[Opening RECORDS SHOWN section]

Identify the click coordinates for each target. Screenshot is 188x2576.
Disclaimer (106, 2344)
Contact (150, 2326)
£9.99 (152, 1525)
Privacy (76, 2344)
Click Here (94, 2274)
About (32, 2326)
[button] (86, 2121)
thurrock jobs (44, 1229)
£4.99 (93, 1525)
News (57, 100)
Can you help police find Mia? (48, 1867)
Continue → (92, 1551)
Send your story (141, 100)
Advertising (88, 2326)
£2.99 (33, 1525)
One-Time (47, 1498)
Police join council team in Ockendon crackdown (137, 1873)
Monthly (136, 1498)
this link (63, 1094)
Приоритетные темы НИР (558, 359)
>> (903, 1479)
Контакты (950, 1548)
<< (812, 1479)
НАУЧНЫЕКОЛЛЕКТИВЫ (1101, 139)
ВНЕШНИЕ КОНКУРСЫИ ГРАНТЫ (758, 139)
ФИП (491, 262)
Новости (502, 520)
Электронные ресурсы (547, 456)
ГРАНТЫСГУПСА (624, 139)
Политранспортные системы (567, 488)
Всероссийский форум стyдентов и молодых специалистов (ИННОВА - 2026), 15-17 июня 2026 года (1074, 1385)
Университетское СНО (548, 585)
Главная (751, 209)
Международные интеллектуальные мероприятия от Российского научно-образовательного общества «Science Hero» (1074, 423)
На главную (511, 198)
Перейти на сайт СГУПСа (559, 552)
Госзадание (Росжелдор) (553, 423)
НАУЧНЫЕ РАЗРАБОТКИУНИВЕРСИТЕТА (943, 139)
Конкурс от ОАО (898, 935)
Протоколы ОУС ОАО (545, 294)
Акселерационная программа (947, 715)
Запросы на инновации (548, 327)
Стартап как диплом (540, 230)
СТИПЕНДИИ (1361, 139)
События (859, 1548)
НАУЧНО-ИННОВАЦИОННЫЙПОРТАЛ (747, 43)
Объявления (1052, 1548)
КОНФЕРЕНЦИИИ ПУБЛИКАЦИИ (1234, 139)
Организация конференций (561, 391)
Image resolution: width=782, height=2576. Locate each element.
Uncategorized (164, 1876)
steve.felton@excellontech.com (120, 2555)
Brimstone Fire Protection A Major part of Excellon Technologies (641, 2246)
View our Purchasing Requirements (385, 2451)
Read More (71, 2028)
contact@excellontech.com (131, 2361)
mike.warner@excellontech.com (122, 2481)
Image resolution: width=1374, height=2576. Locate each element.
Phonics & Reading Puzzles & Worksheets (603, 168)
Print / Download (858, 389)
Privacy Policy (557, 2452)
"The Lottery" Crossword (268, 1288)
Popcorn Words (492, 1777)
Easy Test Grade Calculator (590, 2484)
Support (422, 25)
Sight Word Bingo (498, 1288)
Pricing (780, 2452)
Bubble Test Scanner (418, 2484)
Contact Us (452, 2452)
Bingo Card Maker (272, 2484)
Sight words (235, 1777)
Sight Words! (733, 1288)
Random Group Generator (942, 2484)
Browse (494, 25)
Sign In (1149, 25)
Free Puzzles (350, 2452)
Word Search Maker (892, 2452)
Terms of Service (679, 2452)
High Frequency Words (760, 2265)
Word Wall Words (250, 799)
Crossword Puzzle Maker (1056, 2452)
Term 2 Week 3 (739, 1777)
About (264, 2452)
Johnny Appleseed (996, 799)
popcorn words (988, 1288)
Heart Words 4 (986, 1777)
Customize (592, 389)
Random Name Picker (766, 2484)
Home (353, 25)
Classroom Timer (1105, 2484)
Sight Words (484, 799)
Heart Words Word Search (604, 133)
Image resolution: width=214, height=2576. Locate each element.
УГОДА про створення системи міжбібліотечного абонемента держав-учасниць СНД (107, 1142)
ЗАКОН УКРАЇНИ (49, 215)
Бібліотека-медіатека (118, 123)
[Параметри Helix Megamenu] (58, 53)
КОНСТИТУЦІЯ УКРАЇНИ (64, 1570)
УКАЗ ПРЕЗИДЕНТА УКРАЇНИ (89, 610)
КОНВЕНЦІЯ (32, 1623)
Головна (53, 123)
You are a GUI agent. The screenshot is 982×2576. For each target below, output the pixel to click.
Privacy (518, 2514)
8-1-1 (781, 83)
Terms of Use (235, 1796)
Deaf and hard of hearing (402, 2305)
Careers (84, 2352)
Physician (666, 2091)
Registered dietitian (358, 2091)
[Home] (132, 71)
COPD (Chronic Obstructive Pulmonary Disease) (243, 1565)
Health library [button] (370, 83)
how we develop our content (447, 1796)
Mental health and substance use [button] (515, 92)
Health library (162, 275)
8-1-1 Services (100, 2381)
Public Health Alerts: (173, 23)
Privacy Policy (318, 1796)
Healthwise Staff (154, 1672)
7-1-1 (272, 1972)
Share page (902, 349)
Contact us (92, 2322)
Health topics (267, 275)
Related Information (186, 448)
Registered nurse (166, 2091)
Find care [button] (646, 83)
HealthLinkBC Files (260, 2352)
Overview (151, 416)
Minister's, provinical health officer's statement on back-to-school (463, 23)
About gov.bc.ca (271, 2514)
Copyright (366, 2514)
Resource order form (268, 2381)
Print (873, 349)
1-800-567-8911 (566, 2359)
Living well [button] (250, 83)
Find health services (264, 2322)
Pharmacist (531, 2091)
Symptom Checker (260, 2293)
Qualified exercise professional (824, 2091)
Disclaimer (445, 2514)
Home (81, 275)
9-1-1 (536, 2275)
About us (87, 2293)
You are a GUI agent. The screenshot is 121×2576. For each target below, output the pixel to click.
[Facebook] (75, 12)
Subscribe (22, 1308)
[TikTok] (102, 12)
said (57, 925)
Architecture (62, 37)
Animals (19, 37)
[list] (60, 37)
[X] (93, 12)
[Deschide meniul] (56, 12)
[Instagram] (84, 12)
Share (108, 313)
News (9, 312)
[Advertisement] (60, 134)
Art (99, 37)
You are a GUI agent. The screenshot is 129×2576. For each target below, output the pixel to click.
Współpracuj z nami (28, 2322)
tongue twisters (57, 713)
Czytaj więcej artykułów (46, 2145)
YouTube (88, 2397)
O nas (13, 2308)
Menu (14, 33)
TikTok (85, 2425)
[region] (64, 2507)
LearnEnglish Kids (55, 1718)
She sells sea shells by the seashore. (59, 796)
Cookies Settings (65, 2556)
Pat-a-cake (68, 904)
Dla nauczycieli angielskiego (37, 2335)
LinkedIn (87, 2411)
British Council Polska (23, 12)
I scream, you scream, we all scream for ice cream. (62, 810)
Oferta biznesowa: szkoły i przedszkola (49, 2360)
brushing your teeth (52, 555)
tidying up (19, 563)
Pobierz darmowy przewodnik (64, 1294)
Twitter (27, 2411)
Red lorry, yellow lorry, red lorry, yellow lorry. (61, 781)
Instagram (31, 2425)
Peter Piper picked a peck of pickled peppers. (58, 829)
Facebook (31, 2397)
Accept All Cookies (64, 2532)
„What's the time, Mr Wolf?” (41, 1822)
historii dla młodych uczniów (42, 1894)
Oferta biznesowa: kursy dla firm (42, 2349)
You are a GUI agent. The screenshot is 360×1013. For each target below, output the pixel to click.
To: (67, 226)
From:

[Closing RECORDS SHOWN section]

Set down the entire material again, exactly as it stands.

Identify the click coordinates for each target. Screenshot is 188x2576.
Disclaimer (106, 2344)
Contact (150, 2326)
£9.99 (152, 1525)
Privacy (76, 2344)
Click Here (94, 2274)
About (32, 2326)
[button] (86, 2121)
thurrock jobs (44, 1229)
£4.99 (93, 1525)
News (57, 100)
Can you help police find Mia? (48, 1867)
Continue → (92, 1551)
Send your story (141, 100)
Advertising (88, 2326)
£2.99 (33, 1525)
One-Time (47, 1498)
Police join council team in Ockendon crackdown (137, 1873)
Monthly (136, 1498)
this link (63, 1094)
Приоритетные темы НИР (558, 359)
>> (903, 1479)
Контакты (950, 1548)
<< (812, 1479)
НАУЧНЫЕКОЛЛЕКТИВЫ (1101, 139)
ВНЕШНИЕ КОНКУРСЫИ ГРАНТЫ (758, 139)
ФИП (491, 262)
Новости (502, 520)
Электронные ресурсы (547, 456)
ГРАНТЫСГУПСА (624, 139)
Политранспортные системы (567, 488)
Всероссийский форум стyдентов и молодых специалистов (ИННОВА - 2026), 15-17 июня 2026 года (1074, 1385)
Университетское СНО (548, 585)
Главная (751, 209)
Международные интеллектуальные мероприятия от Российского научно-образовательного общества «Science Hero» (1074, 423)
На главную (511, 198)
Перейти на сайт СГУПСа (559, 552)
Госзадание (Росжелдор) (553, 423)
НАУЧНЫЕ РАЗРАБОТКИУНИВЕРСИТЕТА (943, 139)
Конкурс от ОАО (898, 935)
Протоколы ОУС ОАО (545, 294)
Акселерационная программа (947, 715)
Запросы на инновации (548, 327)
Стартап как диплом (540, 230)
СТИПЕНДИИ (1361, 139)
События (859, 1548)
НАУЧНО-ИННОВАЦИОННЫЙПОРТАЛ (747, 43)
Объявления (1052, 1548)
КОНФЕРЕНЦИИИ ПУБЛИКАЦИИ (1234, 139)
Организация конференций (561, 391)
Image resolution: width=782, height=2576. Locate each element.
Uncategorized (164, 1876)
steve.felton@excellontech.com (120, 2555)
Brimstone Fire Protection A Major part of Excellon Technologies (641, 2246)
View our Purchasing Requirements (385, 2451)
Read More (71, 2028)
contact@excellontech.com (131, 2361)
mike.warner@excellontech.com (122, 2481)
Image resolution: width=1374, height=2576. Locate each element.
Phonics & Reading Puzzles & Worksheets (603, 168)
Print / Download (858, 389)
Privacy Policy (557, 2452)
"The Lottery" Crossword (268, 1288)
Popcorn Words (492, 1777)
Easy Test Grade Calculator (590, 2484)
Support (422, 25)
Sight Word Bingo (498, 1288)
Pricing (780, 2452)
Bubble Test Scanner (418, 2484)
Contact Us (452, 2452)
Bingo Card Maker (272, 2484)
Sight words (235, 1777)
Sight Words! (733, 1288)
Random Group Generator (942, 2484)
Browse (494, 25)
Sign In (1149, 25)
Free Puzzles (350, 2452)
Word Search Maker (892, 2452)
Terms of Service (679, 2452)
High Frequency Words (760, 2265)
Word Wall Words (250, 799)
Crossword Puzzle Maker (1056, 2452)
Term 2 Week 3 (739, 1777)
About (264, 2452)
Johnny Appleseed (996, 799)
popcorn words (988, 1288)
Heart Words 4 (986, 1777)
Customize (592, 389)
Random Name Picker (766, 2484)
Home (353, 25)
Classroom Timer (1105, 2484)
Sight Words (484, 799)
Heart Words Word Search (604, 133)
Image resolution: width=214, height=2576. Locate each element.
УГОДА про створення системи міжбібліотечного абонемента держав-учасниць СНД (107, 1142)
ЗАКОН УКРАЇНИ (49, 215)
Бібліотека-медіатека (118, 123)
[Параметри Helix Megamenu] (58, 53)
КОНСТИТУЦІЯ УКРАЇНИ (64, 1570)
УКАЗ ПРЕЗИДЕНТА УКРАЇНИ (89, 610)
КОНВЕНЦІЯ (32, 1623)
Головна (53, 123)
You are a GUI agent. The screenshot is 982×2576. For each target below, output the pixel to click.
Privacy (518, 2514)
8-1-1 (781, 83)
Terms of Use (235, 1796)
Deaf and hard of hearing (402, 2305)
Careers (84, 2352)
Physician (666, 2091)
Registered dietitian (358, 2091)
[Home] (132, 71)
COPD (Chronic Obstructive Pulmonary Disease) (243, 1565)
Health library [button] (370, 83)
how we develop our content (447, 1796)
Mental health and substance use [button] (515, 92)
Health library (162, 275)
8-1-1 Services (100, 2381)
Public Health Alerts: (173, 23)
Privacy Policy (318, 1796)
Healthwise Staff (154, 1672)
7-1-1 (272, 1972)
Share page (902, 349)
Contact us (92, 2322)
Health topics (267, 275)
Related Information (186, 448)
Registered nurse (166, 2091)
Find care [button] (646, 83)
HealthLinkBC Files (260, 2352)
Overview (151, 416)
Minister's, provinical health officer's statement on back-to-school (463, 23)
About gov.bc.ca (271, 2514)
Copyright (366, 2514)
Resource order form (268, 2381)
Print (873, 349)
1-800-567-8911 (566, 2359)
Living well [button] (250, 83)
Find health services (264, 2322)
Pharmacist (531, 2091)
Symptom Checker (260, 2293)
Qualified exercise professional (824, 2091)
Disclaimer (445, 2514)
Home (81, 275)
9-1-1 (536, 2275)
About us (87, 2293)
You are a GUI agent. The screenshot is 121×2576. For each target below, output the pixel to click.
[Facebook] (75, 12)
Subscribe (22, 1308)
[TikTok] (102, 12)
said (57, 925)
Architecture (62, 37)
Animals (19, 37)
[list] (60, 37)
[X] (93, 12)
[Deschide meniul] (56, 12)
[Instagram] (84, 12)
Share (108, 313)
News (9, 312)
[Advertisement] (60, 134)
Art (99, 37)
You are a GUI agent. The screenshot is 129×2576. For each target below, output the pixel to click.
Współpracuj z nami (28, 2322)
tongue twisters (57, 713)
Czytaj więcej artykułów (46, 2145)
YouTube (88, 2397)
O nas (13, 2308)
Menu (14, 33)
TikTok (85, 2425)
[region] (64, 2507)
LearnEnglish Kids (55, 1718)
She sells sea shells by the seashore. (59, 796)
Cookies Settings (65, 2556)
Pat-a-cake (68, 904)
Dla nauczycieli angielskiego (37, 2335)
LinkedIn (87, 2411)
British Council Polska (23, 12)
I scream, you scream, we all scream for ice cream. (62, 810)
Oferta biznesowa: szkoły i przedszkola (49, 2360)
brushing your teeth (52, 555)
tidying up (19, 563)
Pobierz darmowy przewodnik (64, 1294)
Twitter (27, 2411)
Red lorry, yellow lorry, red lorry, yellow lorry. (61, 781)
Instagram (31, 2425)
Peter Piper picked a peck of pickled peppers. (58, 829)
Facebook (31, 2397)
Accept All Cookies (64, 2532)
„What's the time, Mr Wolf?” (41, 1822)
historii dla młodych uczniów (42, 1894)
Oferta biznesowa: kursy dla firm (42, 2349)
You are a GUI agent. The screenshot is 360×1013. For each target below, output the pixel to click.
To: (67, 226)
From:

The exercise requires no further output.